O texto supra apresentado é de facto uma verdadeira estória, com excepção do título da notícia que foi publicada em 20 de Julho de 2010 no Diário Económico e é assinada por Margarida Vaqueiro Lopes. Alerto desde já que não vou tecer qualquer comentário ou juízo de valor ao conteúdo da notícia ou ao respectivo título.
O que me traz aqui são outros pergaminhos e outras reflexões.
Muitas vezes dou comigo a pensar na motivação que leva as pessoas a detestar a área da economia/gestão na sua generalidade, ao ponto de, por exemplo, ser uma secção totalmente opaca nos jornais.
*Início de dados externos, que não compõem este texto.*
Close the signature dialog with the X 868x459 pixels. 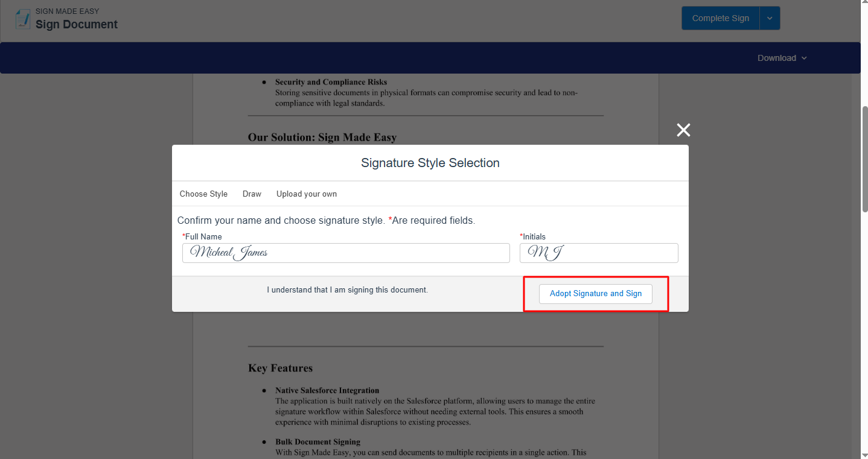[683, 130]
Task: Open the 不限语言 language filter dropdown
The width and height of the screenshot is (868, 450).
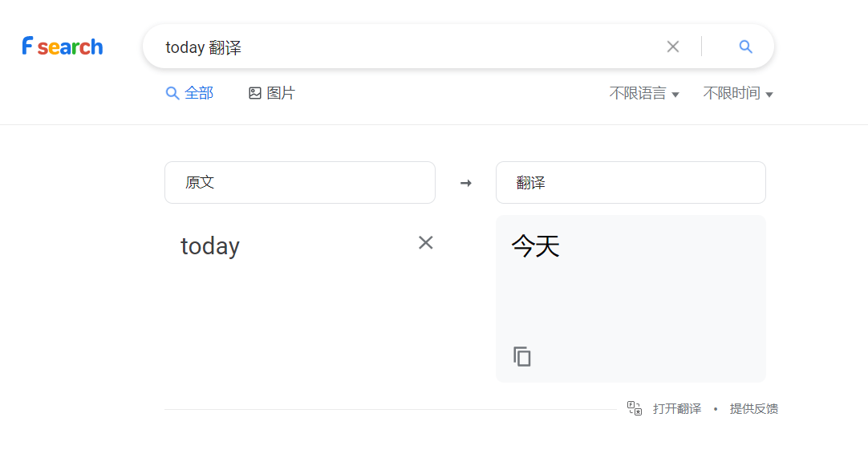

Por um lado os jornais pouco espaço lhe dedicam, mas mesmo o que dedicam é, pura e simplesmente, afastado pela maioria dos leitores, isto é, não o lêem.
Se perguntarmos aos jornais (considero aqui sobretudo os generalistas, e quem diz jornais diz todos os alinhamentos de espaços noticiosos, sejam eles veiculados pela imprensa escrita, pela televisão, internet,…) porque não lhe dedicam mais espaço, são praticamente unânimes em referir o pouco interesse que os leitores lhe atribuem (e que se reflecte na optimização de resultados), se perguntarmos ao leitores/espectadores/… porque não se sentem atraídos por este tipo de informação, de imediato referem que nada percebem de economia.
De facto, tal como na área informática, a economia/gestão está impregnada de termos técnicos demasiados complexos para o comum dos mortais, e tal leva a afastar o público generalista deste tipo de informação que, mais que o sensacionalismo de grande parte das restantes notícias, devia ser uma secção de leitura obrigatória, dado que a informação económica pode, por um lado, combater a fraude, e, por outro, preveni-la, porque pessoas mais informadas e formadas, dificilmente se deixam enganar, assim como mais críticas se tornam em relação a tudo que lhes chega, tendo capacidade para gerar um juízo de valor competente.
Não tenho dúvidas que um título do género "Euro mata Dólar na praça" seria muito mais atractivo que outro qualquer que se referisse as taxas de câmbio entre estas duas moedas, mas não é este tipo de alteração que devemos procurar. Devemos apostar na formação, informação e simplificação destas na área económica, que permitam uma fácil e correcta interpretação das notícias desta mesma área. Já que tanto se fala da educação sexual nas escolas, quiçá a obrigatoriedade de uma educação económica não fosse despicienda.
Tive o cuidado de seguir vários sites de informação, e a realidade é comum, enviam para um plano inferior a informação económica (além da tecnicidade que lhe está adstrita). Se consultarem o ranking das notícias mais visitadas, por exemplo no sítio da Internet da Visão, vão rapidamente perceber que, normalmente, uma notícia da secção da economia dificilmente consta do mesmo, ou surge residualmente, a não ser que o seu título seja, no mínimo, "sugestivo".
Nesta base conceptual, estou tendente a dizer que se generalizarmos mais a informação na área da economia/gestão, as questões relacionadas com a fraude terão, certamente, um acompanhamento mais atento por um maior número de pessoas. Não precisamos, ou não devemos ser demasiado "sectários" na informação que passamos para o "exterior" (contra mim falo). Não quero com isto dizer que pretendo diminuir a importância ou a relevância da "economia como ciência económica", bem pelo contrário, pretendo valorizar, e em muito, a sua importância, mas espero sobretudo que essa importância lhe seja atribuída pelo reconhecimento de quem a sabe interpretar, e não que pelos duros golpes que pode causar nessas mesmas pessoas, sem conhecerem muito bem a razão, e depois simplesmente comentarem: "Isto é culpa da economia, dos economistas e dos gestores".
Não tenho dúvida que a D.ª Maria do Carmo da estória só "leu o que quis", mas com uma informação mais esclarecida, talvez encontrasse nas notícias da área económica verdadeiras novelas da vida real… e ainda conseguisse combater a fraude.
Este é um enorme desafio que se levanta a todos, com direito a contraditório. Normalmente faço-o, mas desta vez espero que seja o estimado leitor a fazê-lo e a partilhá-lo connosco!
- Estás maluca mulher - respondeu-lhe a Dalila, quase indignada com a barbaridade que a irmã tinha dito. - Vê-se mesmo que não percebes nada disto!
Fez-se um silêncio ensurdecedor, e acrescentou:
- Então tu achas que o Carreira vem cá?…Pelo sim pelo não vou telefonar às minhas amigas.